Transcribe exactly each line of the entries, from the opening line to the line with "[Telegram Share] (198, 1399)", with both of those lines included.

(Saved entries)

——————————

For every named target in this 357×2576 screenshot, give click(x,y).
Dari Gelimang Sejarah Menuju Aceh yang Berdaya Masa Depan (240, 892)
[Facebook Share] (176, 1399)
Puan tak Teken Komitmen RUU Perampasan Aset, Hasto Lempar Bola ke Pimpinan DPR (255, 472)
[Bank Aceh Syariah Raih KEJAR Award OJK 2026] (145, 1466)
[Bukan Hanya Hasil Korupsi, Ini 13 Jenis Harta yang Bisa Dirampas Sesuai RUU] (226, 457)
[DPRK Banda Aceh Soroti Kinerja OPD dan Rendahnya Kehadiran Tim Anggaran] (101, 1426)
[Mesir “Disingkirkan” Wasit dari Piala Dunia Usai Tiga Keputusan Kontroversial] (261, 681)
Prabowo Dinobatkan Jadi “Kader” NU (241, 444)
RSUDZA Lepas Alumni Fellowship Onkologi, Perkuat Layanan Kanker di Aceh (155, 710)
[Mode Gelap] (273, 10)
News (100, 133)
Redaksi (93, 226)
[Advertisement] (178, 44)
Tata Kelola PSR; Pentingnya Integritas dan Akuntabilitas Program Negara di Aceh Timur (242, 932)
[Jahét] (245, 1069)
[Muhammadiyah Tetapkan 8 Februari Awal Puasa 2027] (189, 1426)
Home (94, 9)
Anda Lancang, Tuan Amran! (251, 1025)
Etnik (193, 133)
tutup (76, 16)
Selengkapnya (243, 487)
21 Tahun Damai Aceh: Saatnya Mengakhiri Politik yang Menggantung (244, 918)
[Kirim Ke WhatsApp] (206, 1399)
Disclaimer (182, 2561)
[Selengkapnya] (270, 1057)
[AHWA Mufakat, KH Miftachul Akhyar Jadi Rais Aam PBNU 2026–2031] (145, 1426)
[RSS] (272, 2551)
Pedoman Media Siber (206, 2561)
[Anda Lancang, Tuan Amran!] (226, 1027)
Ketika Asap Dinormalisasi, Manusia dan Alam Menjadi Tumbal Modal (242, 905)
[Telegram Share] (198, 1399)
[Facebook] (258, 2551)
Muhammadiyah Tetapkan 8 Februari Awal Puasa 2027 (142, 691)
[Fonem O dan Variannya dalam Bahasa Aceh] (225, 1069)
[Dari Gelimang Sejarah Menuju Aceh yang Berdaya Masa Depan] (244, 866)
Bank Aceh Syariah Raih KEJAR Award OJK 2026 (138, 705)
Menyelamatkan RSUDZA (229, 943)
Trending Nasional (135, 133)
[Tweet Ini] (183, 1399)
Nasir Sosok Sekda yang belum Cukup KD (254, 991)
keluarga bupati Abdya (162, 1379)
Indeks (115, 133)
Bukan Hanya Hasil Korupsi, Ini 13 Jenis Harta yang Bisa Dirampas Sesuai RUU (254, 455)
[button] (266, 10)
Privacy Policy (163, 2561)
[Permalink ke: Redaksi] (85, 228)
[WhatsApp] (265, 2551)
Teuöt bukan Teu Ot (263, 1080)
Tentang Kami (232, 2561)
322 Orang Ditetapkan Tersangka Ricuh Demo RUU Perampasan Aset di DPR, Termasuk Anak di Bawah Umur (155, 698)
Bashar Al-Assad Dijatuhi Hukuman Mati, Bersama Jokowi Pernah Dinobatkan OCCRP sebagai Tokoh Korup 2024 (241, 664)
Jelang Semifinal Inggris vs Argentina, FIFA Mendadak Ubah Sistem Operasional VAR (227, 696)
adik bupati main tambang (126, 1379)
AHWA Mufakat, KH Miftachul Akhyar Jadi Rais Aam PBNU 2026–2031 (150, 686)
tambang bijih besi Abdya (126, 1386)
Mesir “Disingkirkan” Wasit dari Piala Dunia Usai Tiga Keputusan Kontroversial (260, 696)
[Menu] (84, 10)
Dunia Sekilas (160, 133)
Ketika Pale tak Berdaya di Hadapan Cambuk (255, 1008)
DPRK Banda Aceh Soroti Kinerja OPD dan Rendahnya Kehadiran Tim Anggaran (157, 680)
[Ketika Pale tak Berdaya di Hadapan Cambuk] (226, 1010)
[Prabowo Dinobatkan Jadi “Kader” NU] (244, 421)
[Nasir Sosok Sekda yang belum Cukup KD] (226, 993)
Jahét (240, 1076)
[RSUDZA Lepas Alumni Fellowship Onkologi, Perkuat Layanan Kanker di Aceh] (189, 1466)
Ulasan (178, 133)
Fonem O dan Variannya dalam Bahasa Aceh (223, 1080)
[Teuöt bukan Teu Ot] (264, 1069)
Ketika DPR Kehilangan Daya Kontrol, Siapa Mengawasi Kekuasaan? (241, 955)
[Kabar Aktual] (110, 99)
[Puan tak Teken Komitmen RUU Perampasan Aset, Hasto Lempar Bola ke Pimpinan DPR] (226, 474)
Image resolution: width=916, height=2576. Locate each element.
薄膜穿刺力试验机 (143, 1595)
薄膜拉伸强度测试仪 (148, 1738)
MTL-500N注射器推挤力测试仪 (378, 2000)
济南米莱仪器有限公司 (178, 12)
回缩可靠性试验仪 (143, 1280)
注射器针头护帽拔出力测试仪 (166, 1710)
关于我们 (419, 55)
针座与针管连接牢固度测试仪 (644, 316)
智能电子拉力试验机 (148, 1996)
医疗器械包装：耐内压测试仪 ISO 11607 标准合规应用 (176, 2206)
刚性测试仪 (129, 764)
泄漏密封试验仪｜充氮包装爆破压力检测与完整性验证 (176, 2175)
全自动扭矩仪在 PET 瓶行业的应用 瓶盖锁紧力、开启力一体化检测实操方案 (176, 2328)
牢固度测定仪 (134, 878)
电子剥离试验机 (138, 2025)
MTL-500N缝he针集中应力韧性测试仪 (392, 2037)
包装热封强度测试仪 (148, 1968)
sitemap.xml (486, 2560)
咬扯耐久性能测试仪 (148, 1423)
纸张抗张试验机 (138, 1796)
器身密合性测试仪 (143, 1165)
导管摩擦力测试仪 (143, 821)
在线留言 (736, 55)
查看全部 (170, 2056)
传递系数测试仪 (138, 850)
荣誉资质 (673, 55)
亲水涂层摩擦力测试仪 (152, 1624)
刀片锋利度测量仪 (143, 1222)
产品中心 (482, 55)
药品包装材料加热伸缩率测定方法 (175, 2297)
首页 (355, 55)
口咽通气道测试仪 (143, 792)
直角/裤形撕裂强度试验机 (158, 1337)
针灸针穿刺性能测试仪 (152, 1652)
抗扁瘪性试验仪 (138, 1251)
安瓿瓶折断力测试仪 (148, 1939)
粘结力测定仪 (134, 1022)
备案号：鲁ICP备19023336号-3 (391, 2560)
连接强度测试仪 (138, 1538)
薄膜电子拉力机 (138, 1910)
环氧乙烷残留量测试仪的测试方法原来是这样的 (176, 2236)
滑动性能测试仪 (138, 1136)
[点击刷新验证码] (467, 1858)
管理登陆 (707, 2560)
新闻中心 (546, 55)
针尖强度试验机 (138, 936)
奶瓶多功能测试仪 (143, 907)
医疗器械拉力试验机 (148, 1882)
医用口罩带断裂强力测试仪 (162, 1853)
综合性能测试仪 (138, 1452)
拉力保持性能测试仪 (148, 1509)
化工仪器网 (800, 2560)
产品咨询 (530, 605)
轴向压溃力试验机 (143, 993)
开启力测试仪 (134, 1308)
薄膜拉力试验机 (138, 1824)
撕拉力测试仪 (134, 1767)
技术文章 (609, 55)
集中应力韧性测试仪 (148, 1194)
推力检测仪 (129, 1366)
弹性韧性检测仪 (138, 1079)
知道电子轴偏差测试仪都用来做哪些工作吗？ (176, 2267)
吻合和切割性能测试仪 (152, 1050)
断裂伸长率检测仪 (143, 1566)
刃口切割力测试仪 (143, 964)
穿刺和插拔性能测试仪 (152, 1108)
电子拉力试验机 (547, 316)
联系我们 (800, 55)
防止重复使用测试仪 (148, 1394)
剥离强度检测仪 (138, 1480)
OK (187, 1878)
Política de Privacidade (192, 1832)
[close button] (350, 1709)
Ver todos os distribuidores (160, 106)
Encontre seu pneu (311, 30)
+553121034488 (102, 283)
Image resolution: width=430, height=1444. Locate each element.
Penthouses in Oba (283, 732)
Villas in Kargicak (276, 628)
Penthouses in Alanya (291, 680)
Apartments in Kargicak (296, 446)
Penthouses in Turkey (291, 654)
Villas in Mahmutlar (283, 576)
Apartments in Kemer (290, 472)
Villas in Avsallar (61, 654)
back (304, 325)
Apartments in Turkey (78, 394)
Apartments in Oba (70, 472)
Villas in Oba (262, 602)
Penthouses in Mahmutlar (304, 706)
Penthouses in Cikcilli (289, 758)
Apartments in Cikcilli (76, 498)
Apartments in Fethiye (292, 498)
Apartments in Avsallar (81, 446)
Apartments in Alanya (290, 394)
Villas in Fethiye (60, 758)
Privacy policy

——————————

*SOLUTION TO THIS EXERCISE*.
For every named target in this 357×2576 screenshot, give click(x,y).
Dari Gelimang Sejarah Menuju Aceh yang Berdaya Masa Depan (240, 892)
[Facebook Share] (176, 1399)
Puan tak Teken Komitmen RUU Perampasan Aset, Hasto Lempar Bola ke Pimpinan DPR (255, 472)
[Bank Aceh Syariah Raih KEJAR Award OJK 2026] (145, 1466)
[Bukan Hanya Hasil Korupsi, Ini 13 Jenis Harta yang Bisa Dirampas Sesuai RUU] (226, 457)
[DPRK Banda Aceh Soroti Kinerja OPD dan Rendahnya Kehadiran Tim Anggaran] (101, 1426)
[Mesir “Disingkirkan” Wasit dari Piala Dunia Usai Tiga Keputusan Kontroversial] (261, 681)
Prabowo Dinobatkan Jadi “Kader” NU (241, 444)
RSUDZA Lepas Alumni Fellowship Onkologi, Perkuat Layanan Kanker di Aceh (155, 710)
[Mode Gelap] (273, 10)
News (100, 133)
Redaksi (93, 226)
[Advertisement] (178, 44)
Tata Kelola PSR; Pentingnya Integritas dan Akuntabilitas Program Negara di Aceh Timur (242, 932)
[Jahét] (245, 1069)
[Muhammadiyah Tetapkan 8 Februari Awal Puasa 2027] (189, 1426)
Home (94, 9)
Anda Lancang, Tuan Amran! (251, 1025)
Etnik (193, 133)
tutup (76, 16)
Selengkapnya (243, 487)
21 Tahun Damai Aceh: Saatnya Mengakhiri Politik yang Menggantung (244, 918)
[Kirim Ke WhatsApp] (206, 1399)
Disclaimer (182, 2561)
[Selengkapnya] (270, 1057)
[AHWA Mufakat, KH Miftachul Akhyar Jadi Rais Aam PBNU 2026–2031] (145, 1426)
[RSS] (272, 2551)
Pedoman Media Siber (206, 2561)
[Anda Lancang, Tuan Amran!] (226, 1027)
Ketika Asap Dinormalisasi, Manusia dan Alam Menjadi Tumbal Modal (242, 905)
[Telegram Share] (198, 1399)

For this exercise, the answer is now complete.